> Excerpted data
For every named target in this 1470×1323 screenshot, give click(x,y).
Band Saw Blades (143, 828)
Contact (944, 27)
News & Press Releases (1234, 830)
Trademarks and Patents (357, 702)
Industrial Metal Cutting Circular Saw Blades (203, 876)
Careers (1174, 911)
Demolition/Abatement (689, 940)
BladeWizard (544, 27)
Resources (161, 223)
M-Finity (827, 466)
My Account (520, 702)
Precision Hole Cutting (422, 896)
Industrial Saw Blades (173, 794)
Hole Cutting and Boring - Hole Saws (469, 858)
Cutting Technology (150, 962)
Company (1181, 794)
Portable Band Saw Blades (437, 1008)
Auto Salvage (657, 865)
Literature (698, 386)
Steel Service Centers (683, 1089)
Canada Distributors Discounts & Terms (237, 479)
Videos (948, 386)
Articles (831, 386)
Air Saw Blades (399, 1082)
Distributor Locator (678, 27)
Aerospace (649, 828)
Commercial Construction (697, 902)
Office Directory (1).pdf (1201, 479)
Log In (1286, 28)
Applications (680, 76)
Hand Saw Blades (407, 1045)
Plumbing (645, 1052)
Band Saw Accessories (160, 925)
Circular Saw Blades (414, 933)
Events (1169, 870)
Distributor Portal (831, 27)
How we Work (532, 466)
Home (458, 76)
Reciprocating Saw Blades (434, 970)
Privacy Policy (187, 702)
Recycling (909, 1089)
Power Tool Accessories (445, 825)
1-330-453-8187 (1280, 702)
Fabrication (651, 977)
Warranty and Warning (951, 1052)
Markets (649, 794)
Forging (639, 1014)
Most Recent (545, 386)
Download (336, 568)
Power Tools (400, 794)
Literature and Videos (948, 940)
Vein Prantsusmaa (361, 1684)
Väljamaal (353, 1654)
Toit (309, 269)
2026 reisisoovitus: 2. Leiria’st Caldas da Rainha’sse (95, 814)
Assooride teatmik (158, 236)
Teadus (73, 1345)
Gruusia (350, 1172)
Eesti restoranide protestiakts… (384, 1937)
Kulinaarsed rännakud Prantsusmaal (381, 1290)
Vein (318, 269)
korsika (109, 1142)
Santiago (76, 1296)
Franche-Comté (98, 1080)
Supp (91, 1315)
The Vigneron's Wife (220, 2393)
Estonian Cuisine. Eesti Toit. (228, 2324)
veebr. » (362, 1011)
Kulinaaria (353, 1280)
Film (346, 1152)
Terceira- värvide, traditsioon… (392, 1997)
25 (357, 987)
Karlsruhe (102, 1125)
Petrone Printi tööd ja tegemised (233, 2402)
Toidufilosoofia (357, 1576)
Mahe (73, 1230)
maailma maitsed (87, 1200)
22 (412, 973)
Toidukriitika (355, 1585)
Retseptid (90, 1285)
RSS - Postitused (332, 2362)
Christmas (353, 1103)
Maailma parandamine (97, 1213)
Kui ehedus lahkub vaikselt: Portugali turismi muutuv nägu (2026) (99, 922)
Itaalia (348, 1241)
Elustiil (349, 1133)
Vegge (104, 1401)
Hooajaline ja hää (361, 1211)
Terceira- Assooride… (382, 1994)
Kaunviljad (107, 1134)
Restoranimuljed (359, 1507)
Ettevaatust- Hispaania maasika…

> What the task asks
Look above for the line with "Power Tool Accessories (445, 825)" and the line with "Toit (309, 269)"; transcribe both and all lines in between, exactly, and nothing else.

> Solution for this problem
Power Tool Accessories (445, 825)
1-330-453-8187 (1280, 702)
Fabrication (651, 977)
Warranty and Warning (951, 1052)
Markets (649, 794)
Forging (639, 1014)
Most Recent (545, 386)
Download (336, 568)
Power Tools (400, 794)
Literature and Videos (948, 940)
Vein Prantsusmaa (361, 1684)
Väljamaal (353, 1654)
Toit (309, 269)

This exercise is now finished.